A report by Global Rights estimates that almost 90 percent of women experience physical, sexual or psychological abuse or forced marriage. Overwhelmingly, it is their families who are committing these crimes.

"It's a question of control and power," said Sima Samar, a prominent women's rights activist and chairperson of the Afghanistan Independent Human Rights Commission. "You use religion, you use culture, you use tradition, you use gender to keep the power, to keep control."

When Mariam, 25, got married five years ago, she never imagined that she would end up in a shelter.

"When I first saw my husband I thought he was the right man for me," she said, sitting on the floor of the shelter with her head covered in a black scarf.

"I thought I'd have someone to share my pain and my secrets with. I'd have children and live a happy life."

But she says the abuse began almost immediately. Without warning, her husband would erupt into violent rages, at times threatening her with a loaded gun or dragging her by her hair through their home.

When she tried to seek help from the police, they released her husband after a few hours. Even her parents refused to help her, returning her to her in-laws after assurances that she would not be beaten.

Mariam says her husband was diagnosed with a mental illness and prescribed medication. But the torment continued.

"I thought about killing myself but I couldn't go through with it because I was pregnant. I was so tired. Most of the time I didn't even have the energy to defend myself and nobody was there to defend me," she said, showing no emotion.

Mariam and the other women at the shelter are the lucky ones. For now, at least, they are safe. But there are only 14 protection centres across Afghanistan and most are in urban areas. Many women simply cannot reach them.

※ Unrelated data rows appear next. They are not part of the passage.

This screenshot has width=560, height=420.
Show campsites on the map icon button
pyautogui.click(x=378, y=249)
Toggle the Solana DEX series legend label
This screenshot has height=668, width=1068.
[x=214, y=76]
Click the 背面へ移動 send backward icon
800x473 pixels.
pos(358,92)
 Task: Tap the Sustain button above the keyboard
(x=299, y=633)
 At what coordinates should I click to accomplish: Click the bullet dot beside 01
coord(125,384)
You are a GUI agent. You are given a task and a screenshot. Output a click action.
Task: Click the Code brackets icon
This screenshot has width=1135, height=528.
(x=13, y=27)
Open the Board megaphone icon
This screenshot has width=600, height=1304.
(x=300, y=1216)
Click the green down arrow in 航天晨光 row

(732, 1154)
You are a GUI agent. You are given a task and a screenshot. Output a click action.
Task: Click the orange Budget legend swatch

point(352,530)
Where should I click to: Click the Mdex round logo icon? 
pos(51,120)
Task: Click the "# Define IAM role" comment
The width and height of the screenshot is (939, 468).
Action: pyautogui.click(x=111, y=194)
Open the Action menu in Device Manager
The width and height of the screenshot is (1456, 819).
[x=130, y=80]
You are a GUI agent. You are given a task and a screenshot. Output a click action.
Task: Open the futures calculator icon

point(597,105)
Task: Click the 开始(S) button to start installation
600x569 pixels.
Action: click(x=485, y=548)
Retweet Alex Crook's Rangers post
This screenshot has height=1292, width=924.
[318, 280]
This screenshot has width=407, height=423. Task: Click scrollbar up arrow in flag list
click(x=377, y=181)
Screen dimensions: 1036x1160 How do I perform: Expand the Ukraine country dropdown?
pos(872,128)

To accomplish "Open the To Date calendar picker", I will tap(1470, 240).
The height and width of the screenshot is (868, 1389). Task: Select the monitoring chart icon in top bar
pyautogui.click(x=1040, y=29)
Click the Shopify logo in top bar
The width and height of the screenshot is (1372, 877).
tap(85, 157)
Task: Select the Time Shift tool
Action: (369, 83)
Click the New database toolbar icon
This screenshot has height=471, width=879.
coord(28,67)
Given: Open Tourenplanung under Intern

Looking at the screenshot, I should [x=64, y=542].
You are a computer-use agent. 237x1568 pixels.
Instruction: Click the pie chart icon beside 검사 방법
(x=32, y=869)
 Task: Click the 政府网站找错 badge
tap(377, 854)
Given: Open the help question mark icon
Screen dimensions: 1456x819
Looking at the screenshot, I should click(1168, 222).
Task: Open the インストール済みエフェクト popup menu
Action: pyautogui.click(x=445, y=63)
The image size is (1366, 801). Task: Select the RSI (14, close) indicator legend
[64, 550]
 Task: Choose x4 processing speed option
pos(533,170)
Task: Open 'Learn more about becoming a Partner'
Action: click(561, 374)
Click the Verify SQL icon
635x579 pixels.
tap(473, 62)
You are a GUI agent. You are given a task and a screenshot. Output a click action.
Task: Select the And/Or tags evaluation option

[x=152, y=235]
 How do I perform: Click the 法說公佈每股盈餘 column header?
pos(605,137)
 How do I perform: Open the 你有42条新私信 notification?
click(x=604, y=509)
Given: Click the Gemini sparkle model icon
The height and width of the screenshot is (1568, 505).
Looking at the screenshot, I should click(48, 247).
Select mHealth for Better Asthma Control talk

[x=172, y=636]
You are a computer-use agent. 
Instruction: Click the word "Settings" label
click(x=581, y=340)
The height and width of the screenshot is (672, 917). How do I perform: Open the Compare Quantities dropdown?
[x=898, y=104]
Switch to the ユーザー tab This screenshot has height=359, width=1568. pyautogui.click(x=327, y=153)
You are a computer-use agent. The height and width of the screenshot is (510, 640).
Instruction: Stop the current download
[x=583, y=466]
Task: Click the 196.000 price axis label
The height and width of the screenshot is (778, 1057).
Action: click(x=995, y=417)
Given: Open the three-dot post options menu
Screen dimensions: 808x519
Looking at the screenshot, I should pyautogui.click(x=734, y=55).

But even these few shelters are under threat. Foreign governments and donors are cutting back on funding as the international community pulls out of Afghanistan. And the national government is not filling in the gap. There are also powerful leaders within the country who want the shelters to close.

"These so-called 'safe houses' are very bad," said Nazir Ahmad Hanafi, a popular member of Afghanistan's parliament representing the western city of Herat.

"They protect people who are doing wrong things and give them immunity. They open the gates to social problems like AIDS."

Hanafi and other lawmakers have also fought legislation that increases punishment for crimes against women.

The 2009 Law on the Elimination of Violence Against Women (EVAW) banned and set new penalties for underage and forced marriage, rape, forced prostitution and other abuses. But it was only passed into law through a presidential decree.

"It's a male conservative, selfish mentality," said Samar. "They believe that they have the superiority of being men and having a long beard. They are not there to think that every human being is equal," she said.

Back at the shelter, Mariam is torn between standing up for her rights and securing a future for her children. Her one-year-old son still lives with her husband and she is now nine months pregnant with her second child.
Her husband admitted to beating her, and tried to justify it by saying the abuse was never serious.

"My wife is so stubborn," he said. "She was always arguing with my father, my mother and sisters. So one day I hit her."

Without an income or a place to live, Mariam's lawyer at the shelter says a court is likely to grant custody of the children to her husband despite his violent history.

Her parents have refused to take her in, and she has no other options. It is a problem that almost all the women at the shelter face. They may have had the courage to leave their abusive families, but where will they go now?

For Mariam, it is a grim realisation that is only now sinking in.

"I have never lived a good life here," she said. "Not as a girl, not as a woman, not even as a mother."